« Même si les États-Unis restent leader mondial en terme de ressources consacrées à la recherche et au développement dans les domaines de la science et de la technologie, cet avantage est en perte de vitesse, » affirme le NSB, un organisme chargé de définir la politique scientifique de la National Science Foundation (NSF). En particulier, 10 pays d'Asie - la Chine, l'Inde, l'Indonésie, le Japon, la Malaisie, les Philippines, Singapour, la Corée du Sud, Taiwan et la Thaïlande - gagnent du terrain sur les États-Unis et menacent son rôle de leadership dans la science et la technologie.
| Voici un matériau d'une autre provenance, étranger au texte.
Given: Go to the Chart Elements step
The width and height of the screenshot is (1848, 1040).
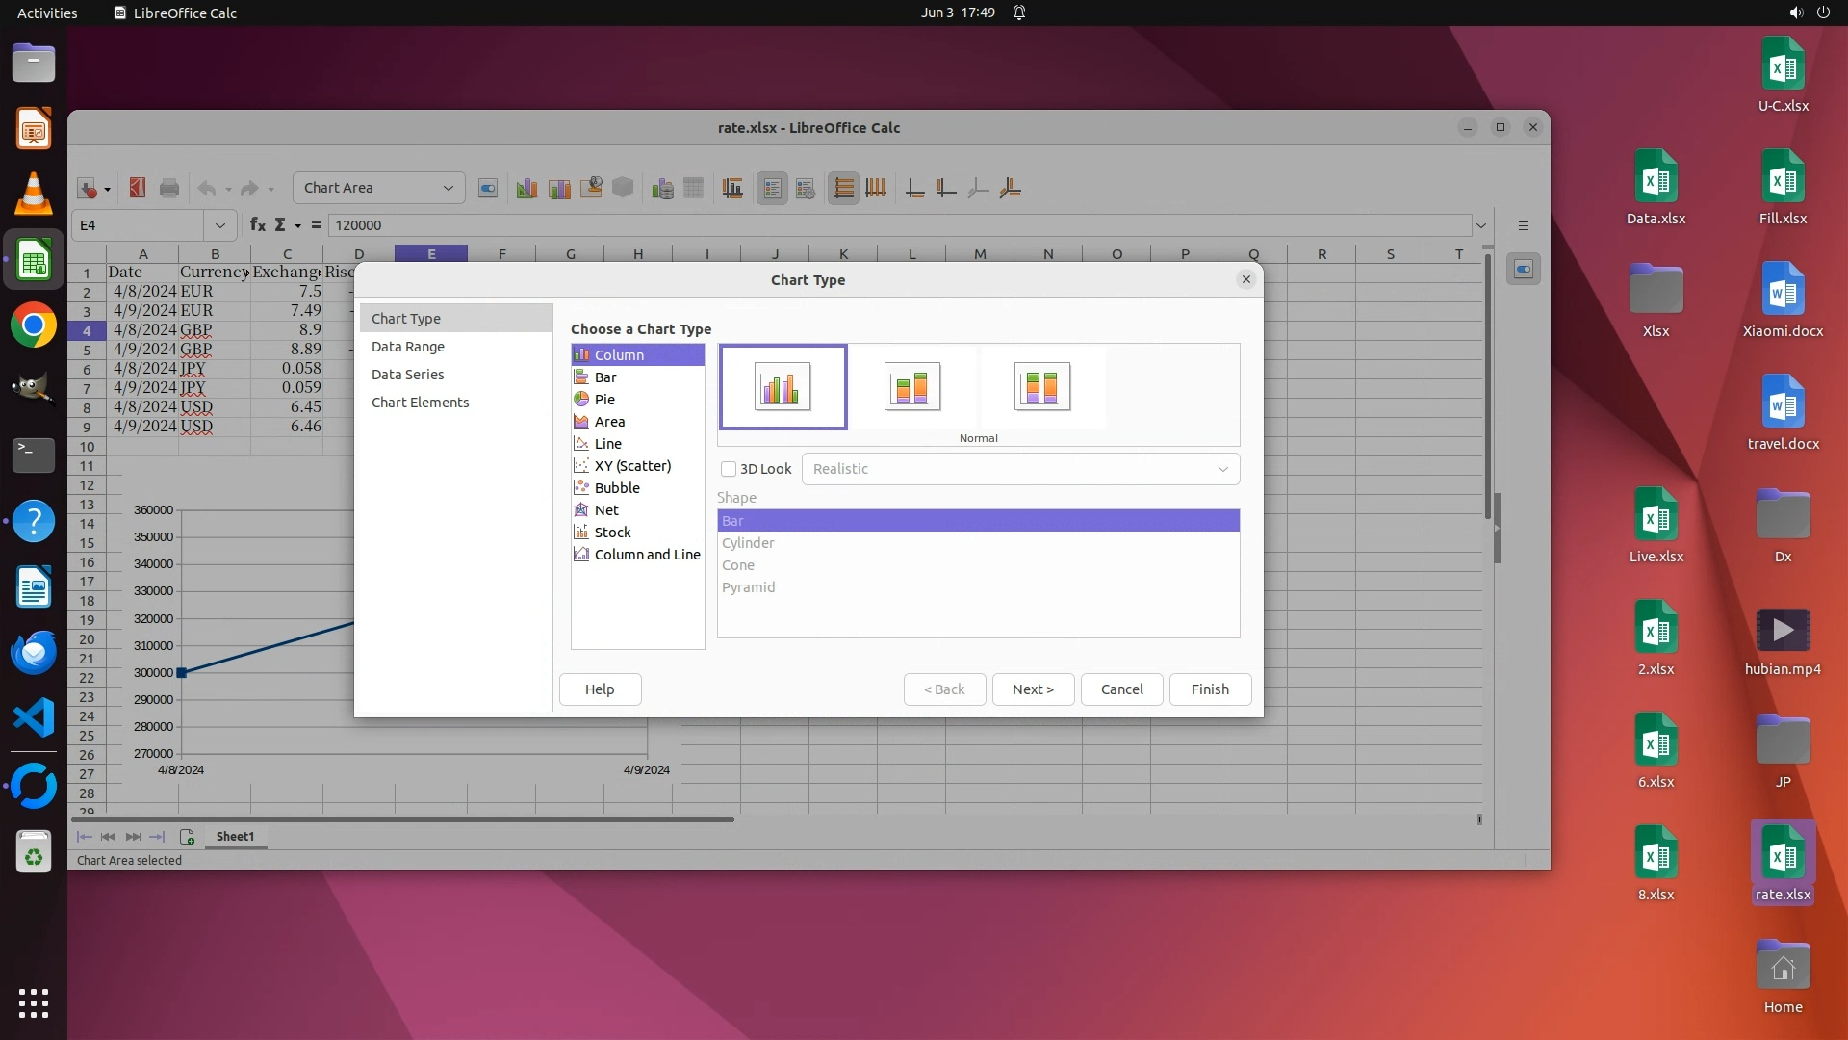Looking at the screenshot, I should (x=420, y=402).
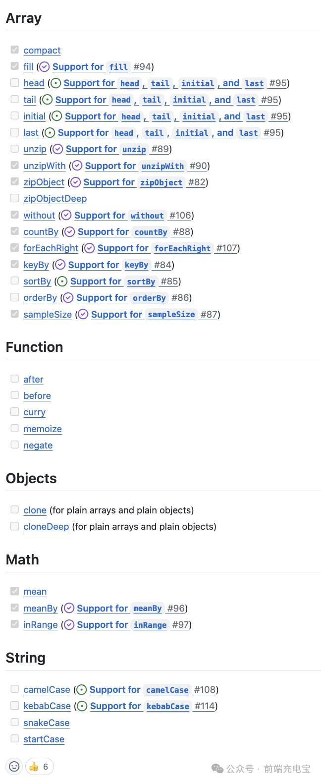Image resolution: width=321 pixels, height=782 pixels.
Task: Click the merged PR icon beside fill #94
Action: [x=45, y=67]
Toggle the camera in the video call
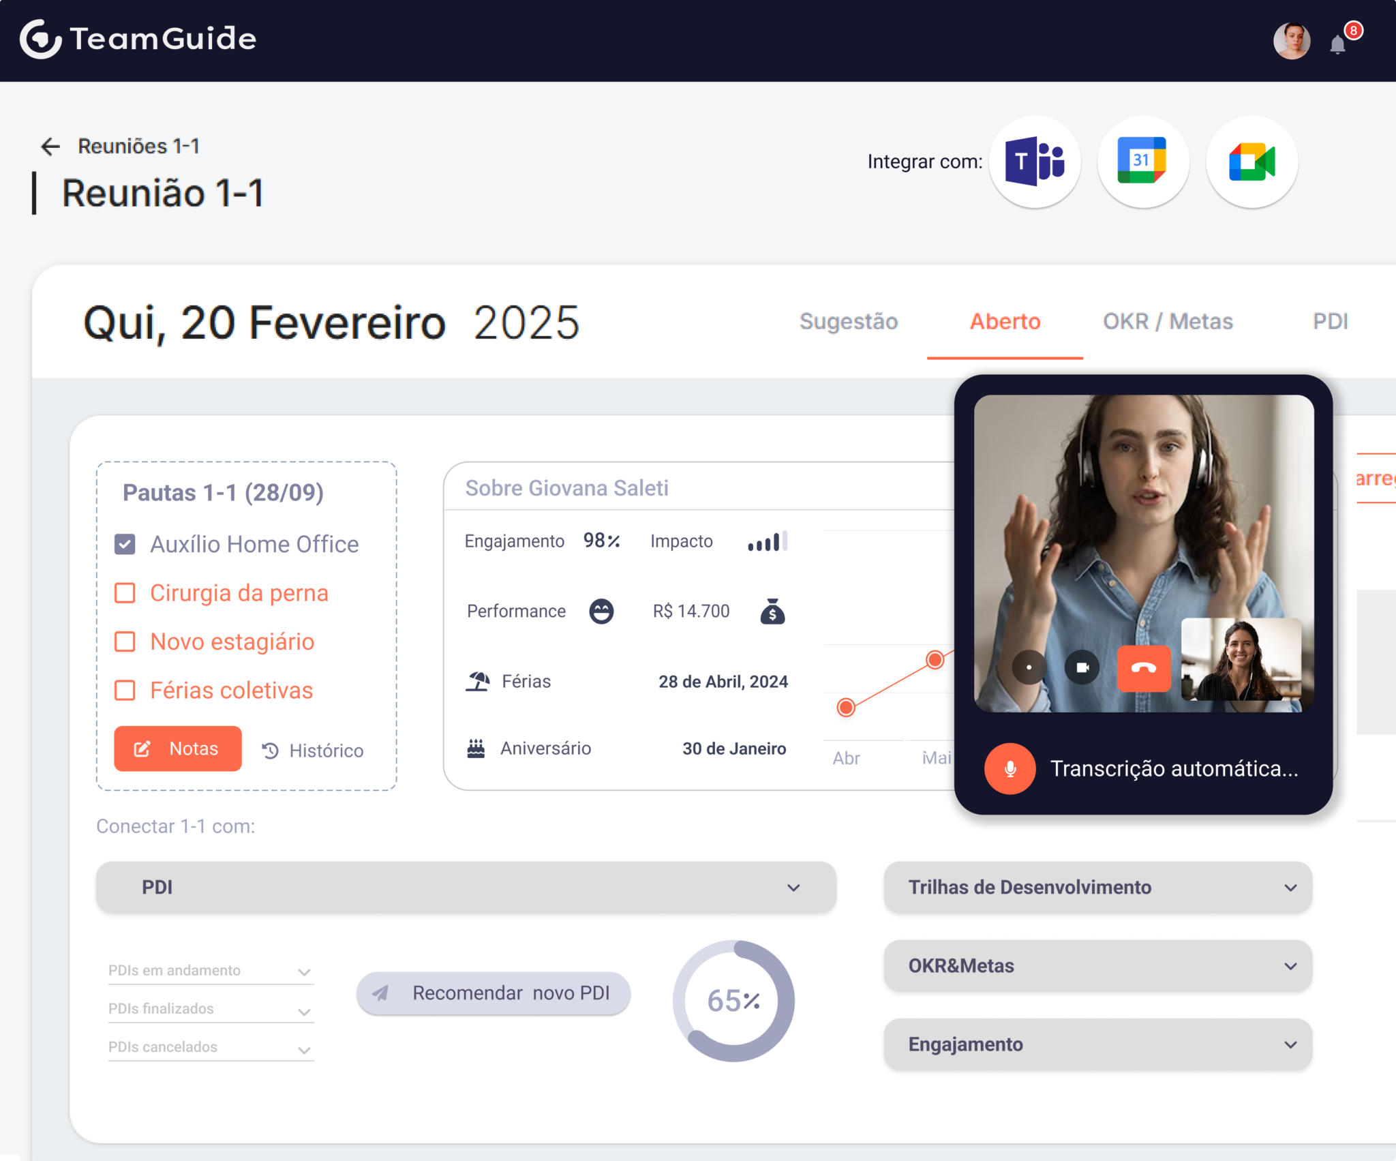The height and width of the screenshot is (1161, 1396). [1082, 668]
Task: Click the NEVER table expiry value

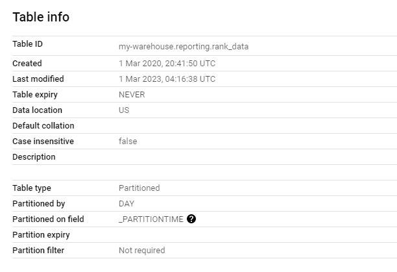Action: [132, 95]
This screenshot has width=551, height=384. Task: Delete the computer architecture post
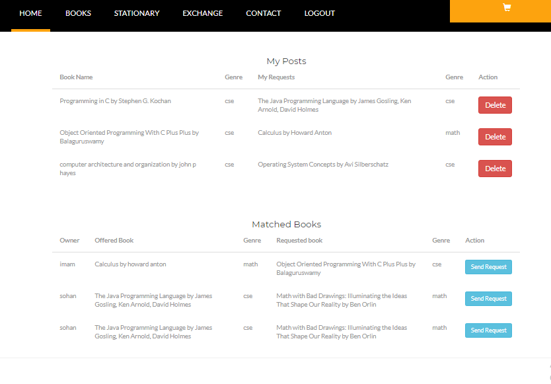[494, 168]
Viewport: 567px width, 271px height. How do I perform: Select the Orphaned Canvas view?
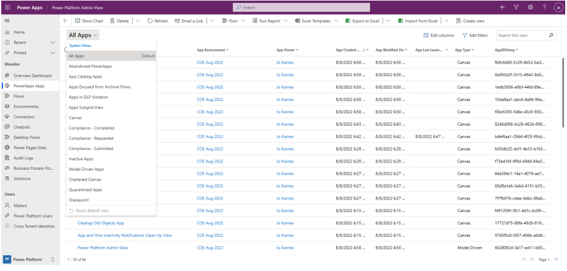pyautogui.click(x=84, y=179)
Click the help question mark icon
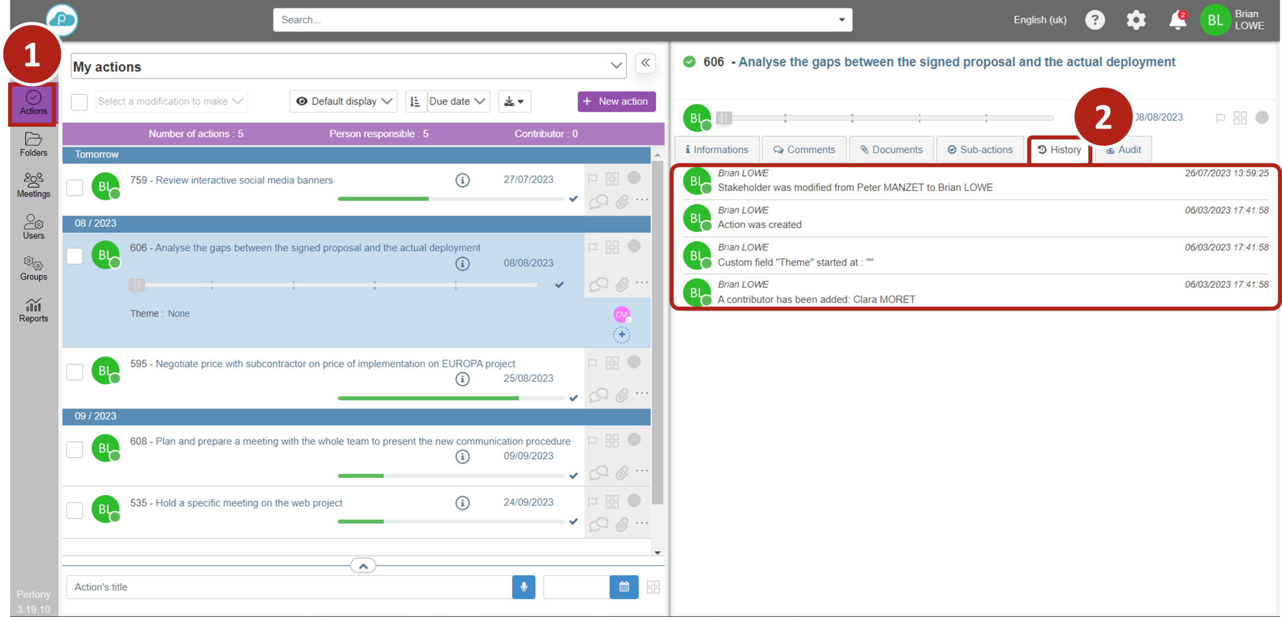The height and width of the screenshot is (617, 1282). click(x=1094, y=20)
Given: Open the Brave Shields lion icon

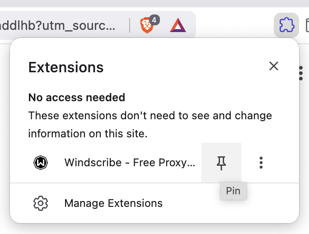Looking at the screenshot, I should click(146, 25).
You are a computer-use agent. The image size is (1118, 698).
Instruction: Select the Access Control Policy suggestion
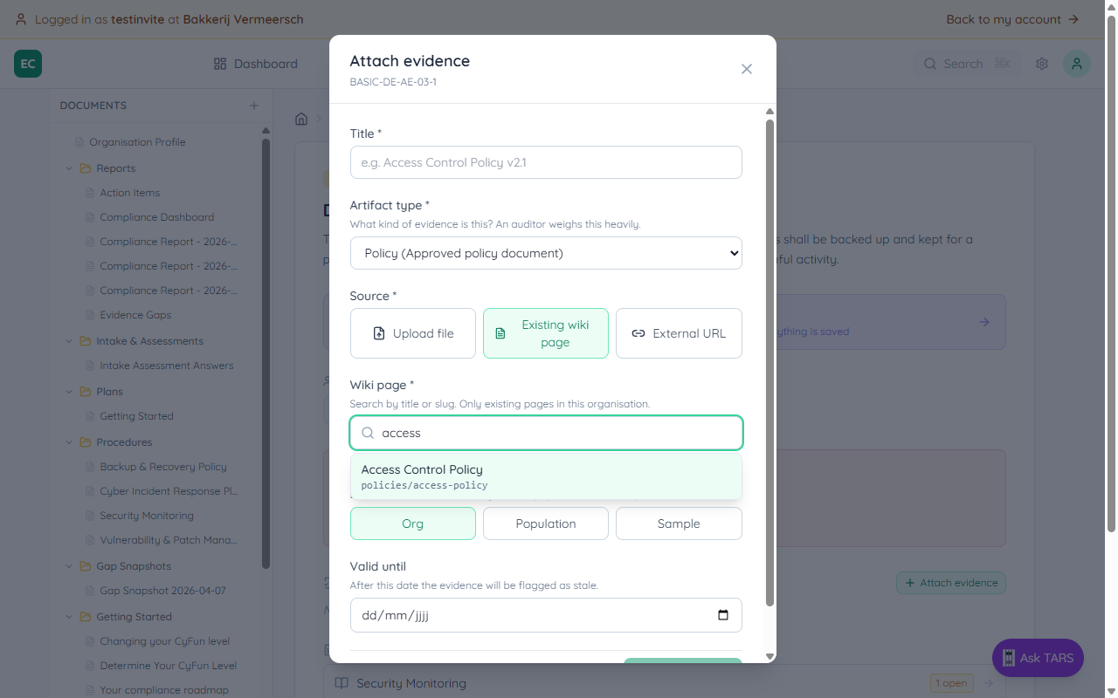[x=545, y=476]
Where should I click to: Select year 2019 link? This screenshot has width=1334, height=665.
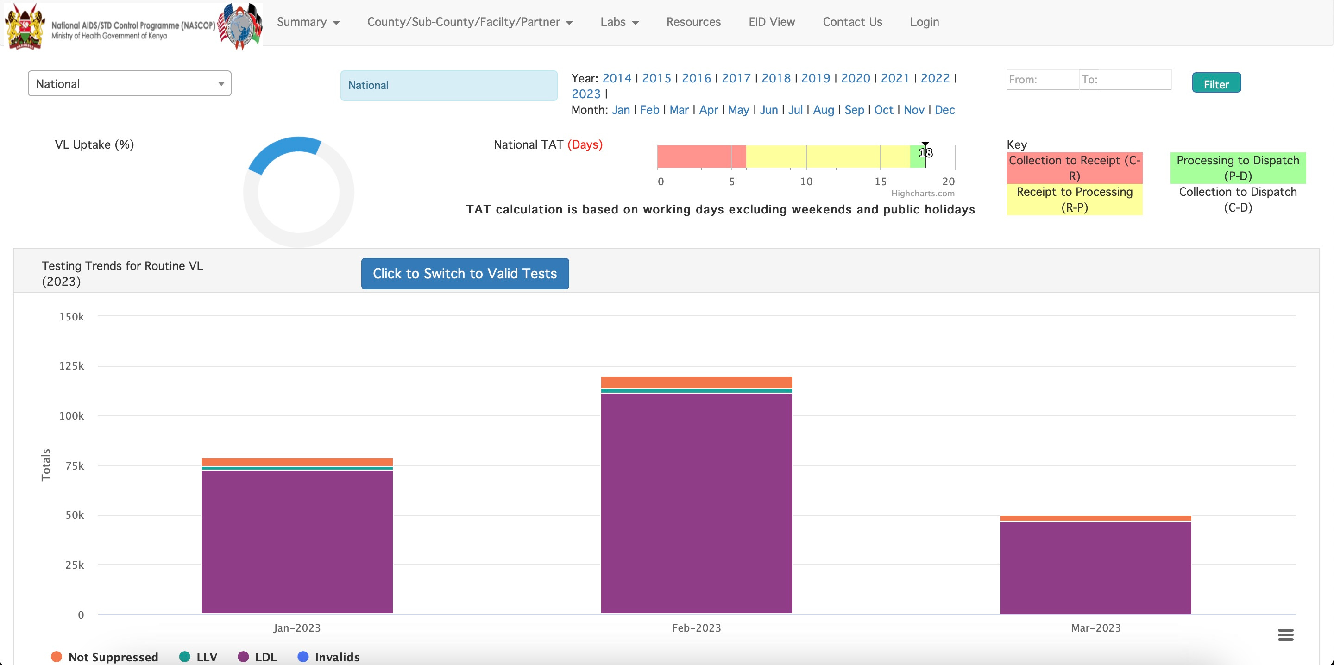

Selon le dernier rapport du NSB intitulé « Science and Engineering Indicators 2012 » (Indicateurs 2012 de la Science et de la Technologie), la part des dépenses consacrées par les Américains à la R&D au niveau mondial a chuté de 38 à 31% entre 1999 et 2009. Durant cette même période, celle des pays asiatiques a progressé, passant de 24 à 35%. Cette montée rapide de l'Asie a été largement tirée par la Chine, où le niveau de croissance des ressources consacrées à la recherche et au développement a atteint 28% de la part mondiale en 2008-2009, soit à la deuxième place derrière les États-Unis. L'Europe quant à elle se maintient et progresse même un peu grâce aux efforts des Allemands et des Français mais la bataille de l'innovation se joue clairement entre l'Amérique du Nord et l'Asie (voir illustration ci-dessous).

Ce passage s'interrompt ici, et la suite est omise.